Mount Vernon Reads "At Home in Mitford"

The concept of one community all reading the same book was begun in Seattle in 1996. Their original purpose was to develop a community of readers with a shared sense of importance for reading, writing, and expressing ideas. Chicago quickly followed suit, and now lots of communities, both big and small are all "reading the same book" in the hopes of sparking water cooler discussion, a sense of community, a sense of belonging, and a renewed pride not only their library, but their community.
2005 will be the inaugural year of Mount Vernon Reads.

The book selected this year, "At Home in Mitford" is a popular title at APL, and resonates with so many of the community values in place in Mount Vernon - a small town with a big heart; a deep sense of faith, family and friends; quirky tales and interesting characters. We hope it will spark discussion, unite the community, and warm your heart.

APL have lots of paperback copies available for checkout, as well as audio editions and Large Print editions. Books will be located at the front of the adult fiction collection and will check out for the normal loan period of 28 days.

Discussions of the book will be planned throughout the year, as well as programming relating to Mount Vernon Reads.

Grab a copy of our calendar, or consult the programming page to stay up to to date on Mount Vernon Reads events!

"At Home in Mitford" by Jan Karon
Discussion Questions
  • What role does Barnabas play in Father Tim's life? What other characters seem to invade Father Tim's already busy life, only later to prove enriching elements? Are there any that are a permanent drag on his spirits? How does Father Tim come to terms with them?

  • Dooley appears on the scene untamed and uninvited. What is it that finally makes Father Tim and Dooley aware that they need each other? How does Dooley contribute to Father Tim's life? Have you had "Dooleys" in your own life?

  • Choose two of your group members to read the dialogue between Dooley and Puny in the middle of Chapter Seven - the scene where they first meet. How does the dialect differ in your part of the country? Try reading a brief part of a Dooley speech in the dialect of your own region.
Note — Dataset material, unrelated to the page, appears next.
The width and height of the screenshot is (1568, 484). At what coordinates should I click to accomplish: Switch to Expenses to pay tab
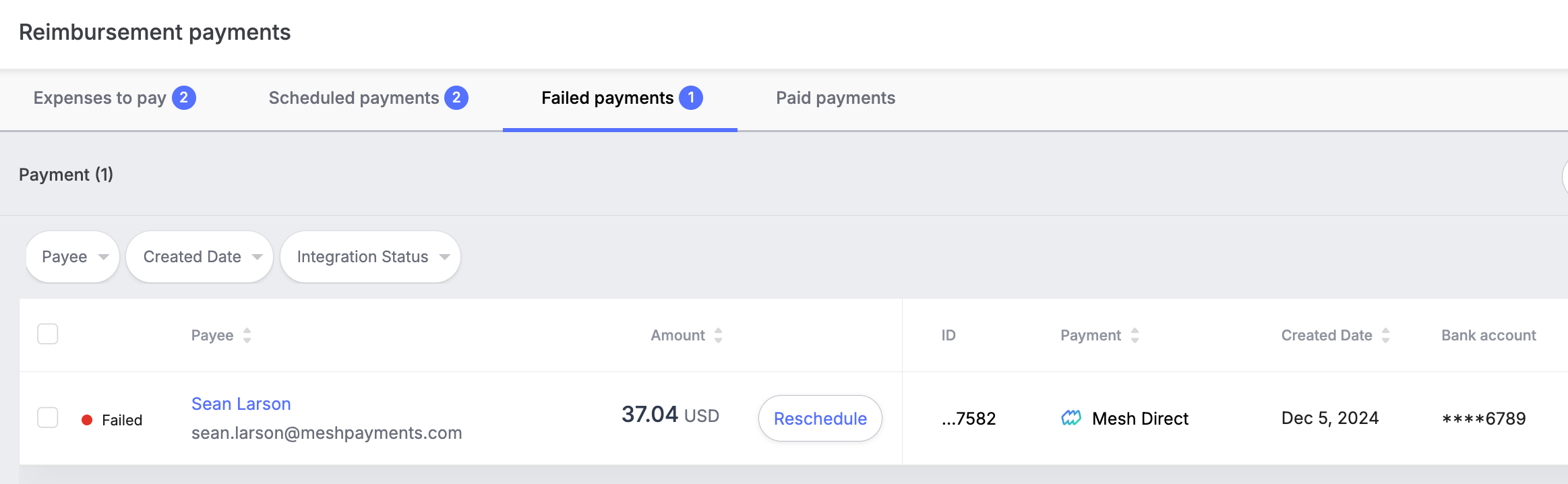point(100,98)
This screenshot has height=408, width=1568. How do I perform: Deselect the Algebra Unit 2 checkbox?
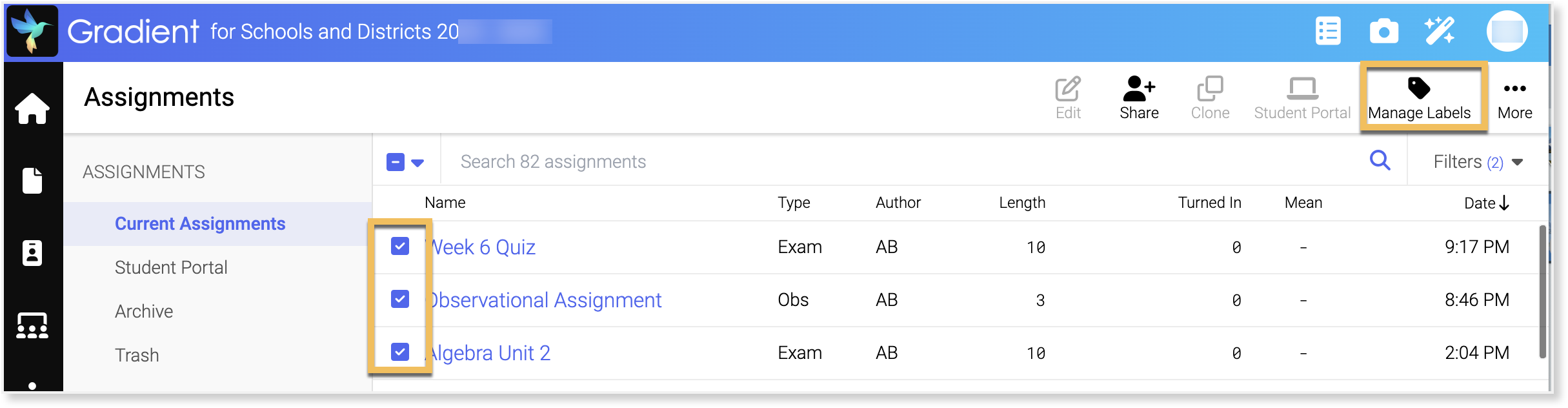coord(400,352)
  • Which characters did you dislike at first, only to later come to appreciate or at least understand them? What characters in the book react that way to someone new?

  • Compare Miss Sadie and Miss Rose. They are very different characters, but both make a powerful contribution to the books. What makes them such vivid characters? What would Mitford be like without them? What unique contributions do they make?

  • Priests seldom have people they can confide in. Who are Father Tim's confidants? What secrets does he entrust to them? What role does prayer play in giving Father Tim a chance to truly vent his feelings?

  • "Mitford takes care of its own," says Mayor Cunningham. How does this happen in the book? Is this limited only to small towns? What other types of communities can it take place in?

  • What do you think of Karon's writing style or "narrative voice"? Do you like having the story told in third person, rather than first person? What are your favorite, or least favorite, aspects of Karon's storytelling style?